Hello, I'm new here and I'm very interested in handmade soap. But, I am very desperate with my first experiment, my soap didn't turn out like what I want. My soap has a oily layer in the top and the outer texture was ugly. Here is the picture of my soap:

1. after 24 hours






2. after I remove the oily layer





2 experiments with the same results.

I use the following recipe to make my soap:
Coconut oil 128 gram
Shea Butter 13 gram
Palm Oil 85 gram
Olive oil 227 gram
Water 176 gram
NaOH 70 gram
Goat Milk 40 ml
Fragrance Oil 20 ml (orange and white olive)

In my country, coconut and palm oil are available with liquid version so in my recipe I used coconut and palm oil in liquid meanwhile the recipe's above was using cold-pressed coconut and palm oil. So, I want to know if the measurement of liquid coconut oil same with cold-pressed coconut oil?

Help me to figure out what's wrong with my soap?

I also want to re-batch this soap but still don't know very well about re-batching process.


----------



## AlchemyandAshes (Nov 20, 2012)

*Re: My soap turn weird with oil layer on the top  Help ple*

It looks like you've gotten separation, probably from not getting a true trace or overheating from the Goats Milk.. If you've thrown out the liquid on top, I doubt you can rebatch, since you won't know which oil is missing or how much free lye is still available.also, is that pan in the picture Stainless Steel or Aluminum?
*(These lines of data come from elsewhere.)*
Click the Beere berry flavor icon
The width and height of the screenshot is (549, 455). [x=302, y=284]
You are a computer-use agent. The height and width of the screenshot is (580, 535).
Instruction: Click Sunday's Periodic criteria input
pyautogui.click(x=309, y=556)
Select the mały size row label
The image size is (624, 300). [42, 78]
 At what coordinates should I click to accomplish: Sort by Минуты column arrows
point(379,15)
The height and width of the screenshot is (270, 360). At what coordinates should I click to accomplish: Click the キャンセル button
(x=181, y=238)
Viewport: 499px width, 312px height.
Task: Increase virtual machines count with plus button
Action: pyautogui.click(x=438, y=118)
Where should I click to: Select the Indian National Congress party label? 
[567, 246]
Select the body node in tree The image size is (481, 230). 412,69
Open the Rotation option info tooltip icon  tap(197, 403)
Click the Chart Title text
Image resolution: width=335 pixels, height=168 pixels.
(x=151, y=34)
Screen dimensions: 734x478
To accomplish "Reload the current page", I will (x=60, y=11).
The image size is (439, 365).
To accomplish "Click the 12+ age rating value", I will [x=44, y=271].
I hope it's Stainless...Aluminum and lye make a bad pair!
By my calculations using fractionated Coconut Oil (since you said it was liquid), with full water and a 5% superfat, you needed 172.14 grams liquid/water and 70.43 grams NaOH. With a small batch like this, measurements are super important. The extra 4 grams of water plus the 40 ml of Goats Milk probably didn't help with trace. Otherwise, your recipe looks ok: a little high on cleansing and INS, but not terrible. For this small of a batch, and not knowing how much oil you removed, I'd trash it and start over. I hate to do that, but sometimes that's the safest plan.


----------



## Juliana14 (Nov 20, 2012)

*Re: My soap turn weird with oil layer on the top  Help ple*

if there is any possibility that I didn't stir enough before mold the soap?

In my process making this soap, I didn't use thermometer to measure the lye+water temperature (I just estimate it) and after that mix the oil with lye+water liquid. I also didn't use blender/mixer in the process. Am I wrong by doing that? Please kindly advice.
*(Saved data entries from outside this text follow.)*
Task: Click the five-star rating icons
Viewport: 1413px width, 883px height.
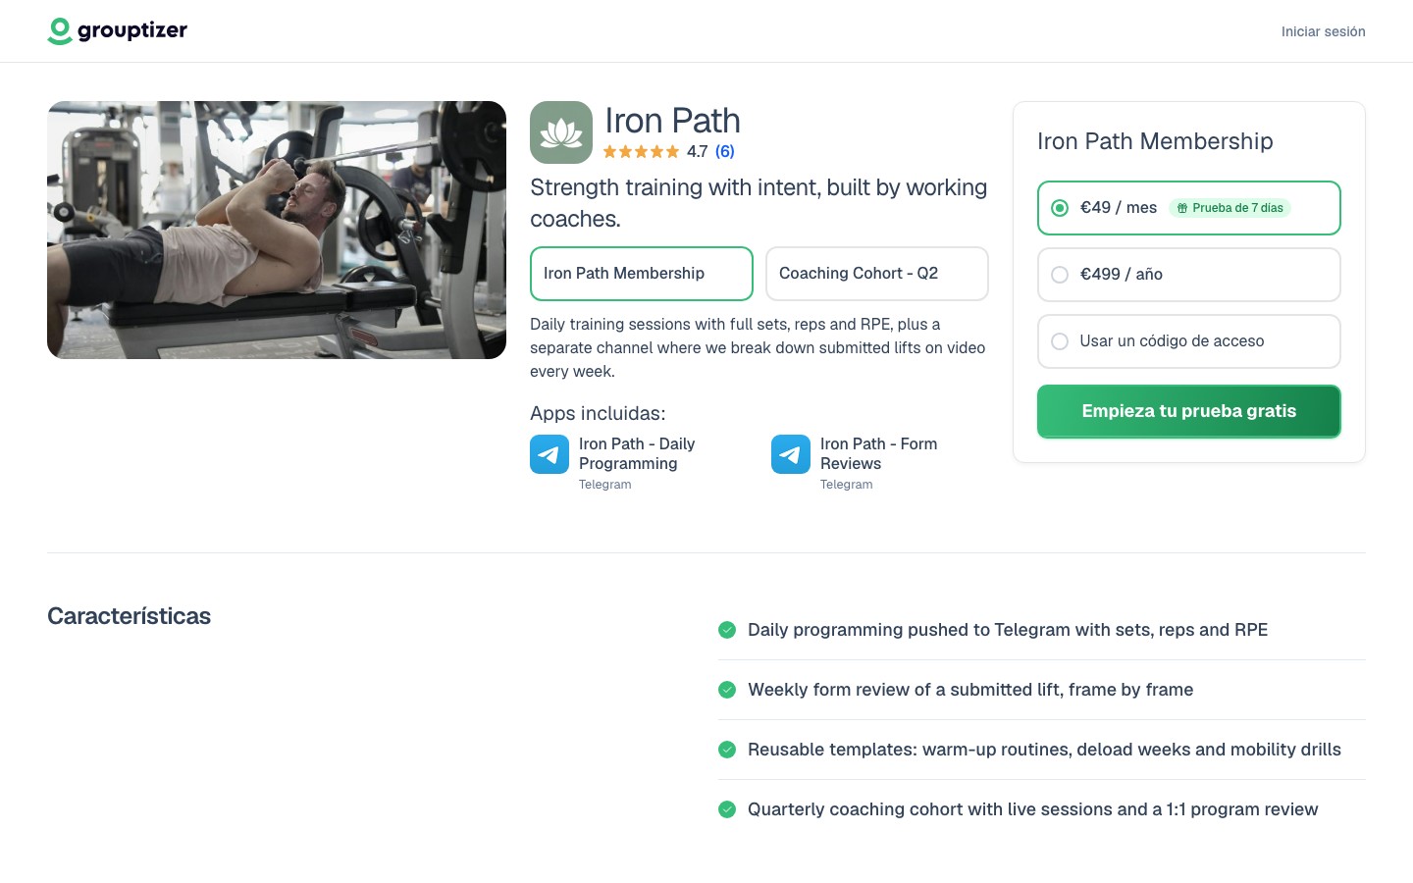Action: (x=641, y=151)
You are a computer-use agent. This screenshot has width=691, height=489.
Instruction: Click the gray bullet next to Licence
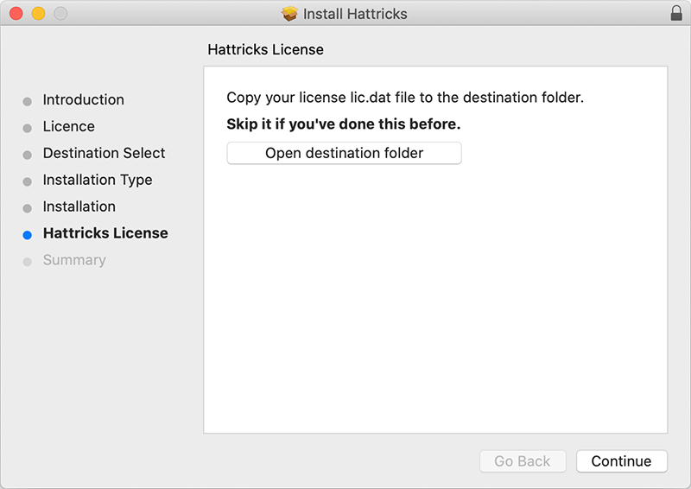click(28, 128)

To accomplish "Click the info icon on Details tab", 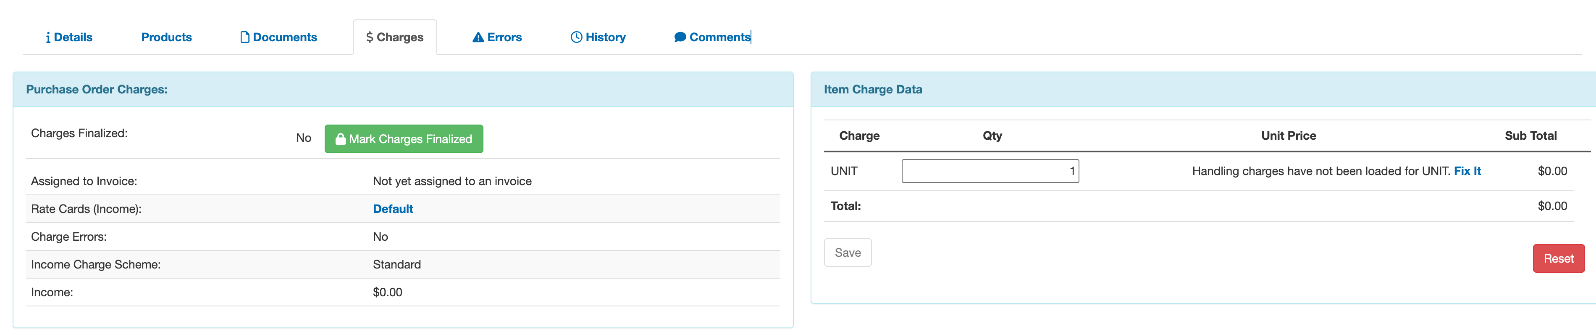I will point(48,38).
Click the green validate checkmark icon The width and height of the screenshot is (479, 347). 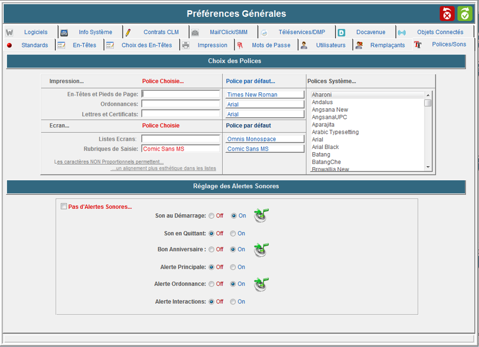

@Alchemy&Ashes: So I need to decrease the water and increase the lye? and how about the goat milk?
What's the meaning of INS? I'm sorry, I'm new in making soap so I still couldn't understand several terms.
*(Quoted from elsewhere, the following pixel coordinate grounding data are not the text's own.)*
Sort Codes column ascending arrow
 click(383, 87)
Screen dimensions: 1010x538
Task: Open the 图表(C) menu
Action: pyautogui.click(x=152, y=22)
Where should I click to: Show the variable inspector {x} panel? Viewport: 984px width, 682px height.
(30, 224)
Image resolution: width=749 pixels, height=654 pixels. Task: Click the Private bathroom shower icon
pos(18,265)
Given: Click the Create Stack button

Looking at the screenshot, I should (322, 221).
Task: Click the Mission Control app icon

Can I use the soap if I've already throw away the oily layer or I still need to dispose all of it?

Thank you for the input   , it's very helpful.


----------



## Hausfrau007 (Nov 20, 2012)

*Re: My soap turn weird with oil layer on the top  Help ple*

Juliana, it sounds to me like you're getting a little bit ahead of yourself. Soap-making is a science where you have to measure accurately (not mix volume and weight measures) and be careful not to mess with temperatures, at least not until you're better at it. Read a little more, learn what you can online and this forum, and go splurge on a stick blender.

My advice is to try a recipe with fewer ingredients that doesn't contain milk once you've familiarized yourself a little better with the task at hand. Soap making is a total blast, so throw this batch in the trash, the past is the past.


----------



## AlchemyandAshes (Nov 20, 2012)

*Re: My soap turn weird with oil layer on the top  Help ple*



			
				Juliana14 said:
			
		

> if there is any possibility that I didn't stir enough before mold the soap?
> 
> In my process making this soap, I didn't use thermometer to measure the lye+water temperature (I just estimate it) and after that mix the oil with lye+water liquid. I also didn't use blender/mixer in the process. Am I wrong by doing that? Please kindly advice.
> 
> ...



Yes, your soap probably separated because you didn't stir enough (reach trace) before molding the soap. You will be able to avoid this better by using a stick blender. It's possible to soap without one, of course, but it certainly makes the job easier  :wink: 

It's ok to not use a thermometer, but if you're new to soaping, I would suggest you do so just until you get the hang of determining a good temperature to mix your lye solution and oils. Its important to remember to pour your lye solution into your oils, not the other way around. Also, make sure your oils are not hotter than your lye solution to avoid a volcano  :shock: . I like to soap around 110 degrees F. I have never had separation occur when doing so.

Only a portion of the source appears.